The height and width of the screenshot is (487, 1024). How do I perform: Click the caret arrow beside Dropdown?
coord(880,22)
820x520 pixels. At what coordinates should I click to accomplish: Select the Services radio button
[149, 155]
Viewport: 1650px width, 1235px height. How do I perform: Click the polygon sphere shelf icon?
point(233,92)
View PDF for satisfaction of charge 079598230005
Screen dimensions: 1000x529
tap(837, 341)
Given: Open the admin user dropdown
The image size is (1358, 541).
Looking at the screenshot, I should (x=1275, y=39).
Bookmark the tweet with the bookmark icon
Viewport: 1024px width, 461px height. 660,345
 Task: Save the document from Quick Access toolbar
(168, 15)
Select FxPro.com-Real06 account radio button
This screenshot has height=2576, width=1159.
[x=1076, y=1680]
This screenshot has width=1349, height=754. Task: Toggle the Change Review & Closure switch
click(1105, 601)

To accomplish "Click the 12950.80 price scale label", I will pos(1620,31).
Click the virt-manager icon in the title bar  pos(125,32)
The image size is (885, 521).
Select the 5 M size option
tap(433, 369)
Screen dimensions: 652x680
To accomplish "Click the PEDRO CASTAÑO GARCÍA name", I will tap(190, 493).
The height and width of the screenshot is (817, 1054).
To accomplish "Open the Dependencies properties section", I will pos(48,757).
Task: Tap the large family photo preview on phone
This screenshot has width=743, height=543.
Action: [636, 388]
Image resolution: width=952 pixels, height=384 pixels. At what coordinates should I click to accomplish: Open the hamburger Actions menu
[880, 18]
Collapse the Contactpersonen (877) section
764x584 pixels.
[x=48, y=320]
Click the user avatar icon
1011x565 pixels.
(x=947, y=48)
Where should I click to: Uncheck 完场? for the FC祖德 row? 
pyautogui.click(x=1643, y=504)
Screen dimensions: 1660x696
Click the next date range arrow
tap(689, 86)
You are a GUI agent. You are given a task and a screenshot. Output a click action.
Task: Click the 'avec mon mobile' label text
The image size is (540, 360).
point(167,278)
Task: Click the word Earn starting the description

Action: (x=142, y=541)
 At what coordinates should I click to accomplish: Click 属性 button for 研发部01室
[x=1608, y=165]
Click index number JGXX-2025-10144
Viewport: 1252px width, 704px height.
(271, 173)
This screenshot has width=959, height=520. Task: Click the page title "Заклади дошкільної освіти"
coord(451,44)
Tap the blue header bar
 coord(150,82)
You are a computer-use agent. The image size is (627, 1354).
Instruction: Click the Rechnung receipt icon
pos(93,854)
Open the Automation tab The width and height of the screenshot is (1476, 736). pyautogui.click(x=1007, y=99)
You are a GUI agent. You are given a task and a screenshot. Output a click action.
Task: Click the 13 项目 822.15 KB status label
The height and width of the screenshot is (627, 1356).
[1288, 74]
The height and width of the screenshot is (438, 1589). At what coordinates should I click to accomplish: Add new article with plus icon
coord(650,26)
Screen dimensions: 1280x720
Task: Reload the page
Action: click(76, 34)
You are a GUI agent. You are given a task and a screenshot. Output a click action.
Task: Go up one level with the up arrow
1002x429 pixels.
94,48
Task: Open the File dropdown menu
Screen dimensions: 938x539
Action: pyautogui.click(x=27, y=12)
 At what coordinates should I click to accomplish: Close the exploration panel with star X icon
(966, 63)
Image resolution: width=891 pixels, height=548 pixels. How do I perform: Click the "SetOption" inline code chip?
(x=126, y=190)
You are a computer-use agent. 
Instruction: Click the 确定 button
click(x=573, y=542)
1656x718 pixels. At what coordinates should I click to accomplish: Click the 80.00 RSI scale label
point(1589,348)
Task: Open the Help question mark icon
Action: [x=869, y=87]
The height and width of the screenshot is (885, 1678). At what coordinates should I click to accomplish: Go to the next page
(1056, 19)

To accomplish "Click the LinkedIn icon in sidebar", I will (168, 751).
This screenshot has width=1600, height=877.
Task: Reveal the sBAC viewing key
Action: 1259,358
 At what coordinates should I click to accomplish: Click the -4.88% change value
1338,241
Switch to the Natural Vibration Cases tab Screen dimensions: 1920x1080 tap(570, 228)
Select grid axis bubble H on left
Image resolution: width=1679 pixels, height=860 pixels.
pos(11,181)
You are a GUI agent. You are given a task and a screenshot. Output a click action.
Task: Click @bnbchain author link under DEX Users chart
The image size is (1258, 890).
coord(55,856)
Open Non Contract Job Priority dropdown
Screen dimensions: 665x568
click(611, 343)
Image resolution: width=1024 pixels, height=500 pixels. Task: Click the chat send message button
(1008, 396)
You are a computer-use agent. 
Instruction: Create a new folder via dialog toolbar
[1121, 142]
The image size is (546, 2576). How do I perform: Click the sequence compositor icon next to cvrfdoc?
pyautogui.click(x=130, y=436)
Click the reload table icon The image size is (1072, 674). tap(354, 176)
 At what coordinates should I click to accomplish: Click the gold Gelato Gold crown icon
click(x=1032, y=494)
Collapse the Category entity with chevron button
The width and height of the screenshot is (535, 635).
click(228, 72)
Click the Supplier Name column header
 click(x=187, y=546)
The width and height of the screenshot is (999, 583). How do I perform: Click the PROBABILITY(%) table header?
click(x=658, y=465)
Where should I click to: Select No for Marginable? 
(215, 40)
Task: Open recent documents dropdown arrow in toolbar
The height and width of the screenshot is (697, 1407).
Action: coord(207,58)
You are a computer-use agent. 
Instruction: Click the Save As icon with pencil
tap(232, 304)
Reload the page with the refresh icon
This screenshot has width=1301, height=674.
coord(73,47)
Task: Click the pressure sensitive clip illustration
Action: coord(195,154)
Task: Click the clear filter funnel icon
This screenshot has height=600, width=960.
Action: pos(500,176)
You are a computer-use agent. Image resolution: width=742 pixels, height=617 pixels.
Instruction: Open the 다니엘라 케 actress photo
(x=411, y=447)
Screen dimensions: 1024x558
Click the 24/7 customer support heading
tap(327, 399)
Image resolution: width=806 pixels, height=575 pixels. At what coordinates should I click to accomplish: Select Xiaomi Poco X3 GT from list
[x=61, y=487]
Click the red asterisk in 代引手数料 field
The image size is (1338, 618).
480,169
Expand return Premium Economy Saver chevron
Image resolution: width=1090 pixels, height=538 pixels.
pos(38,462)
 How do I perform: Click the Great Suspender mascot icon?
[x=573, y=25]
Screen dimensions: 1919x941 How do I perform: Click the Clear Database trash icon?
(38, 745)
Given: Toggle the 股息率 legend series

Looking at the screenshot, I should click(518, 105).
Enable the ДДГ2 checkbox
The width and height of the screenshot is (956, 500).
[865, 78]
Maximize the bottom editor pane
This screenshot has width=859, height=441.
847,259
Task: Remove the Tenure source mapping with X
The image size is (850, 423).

> EXERCISE REQUIREMENTS: Please transcribe exactly the line containing "The height and width of the screenshot is (697, 1407)." and every line after it through the end of the records, and nothing else.

> OUTPUT FOR THIS EXERCISE:
The height and width of the screenshot is (697, 1407).
Action: coord(207,58)
You are a computer-use agent. 
Instruction: Click the Save As icon with pencil
tap(232, 304)
Reload the page with the refresh icon
This screenshot has width=1301, height=674.
coord(73,47)
Task: Click the pressure sensitive clip illustration
Action: coord(195,154)
Task: Click the clear filter funnel icon
This screenshot has height=600, width=960.
Action: pos(500,176)
You are a computer-use agent. Image resolution: width=742 pixels, height=617 pixels.
Instruction: Open the 다니엘라 케 actress photo
(x=411, y=447)
Screen dimensions: 1024x558
Click the 24/7 customer support heading
tap(327, 399)
Image resolution: width=806 pixels, height=575 pixels. At what coordinates should I click to accomplish: Select Xiaomi Poco X3 GT from list
[x=61, y=487]
Click the red asterisk in 代引手数料 field
The image size is (1338, 618).
480,169
Expand return Premium Economy Saver chevron
Image resolution: width=1090 pixels, height=538 pixels.
pos(38,462)
 How do I perform: Click the Great Suspender mascot icon?
[x=573, y=25]
Screen dimensions: 1919x941 How do I perform: Click the Clear Database trash icon?
(38, 745)
Given: Toggle the 股息率 legend series

Looking at the screenshot, I should click(518, 105).
Enable the ДДГ2 checkbox
The width and height of the screenshot is (956, 500).
[865, 78]
Maximize the bottom editor pane
This screenshot has width=859, height=441.
847,259
Task: Remove the Tenure source mapping with X
The image size is (850, 423).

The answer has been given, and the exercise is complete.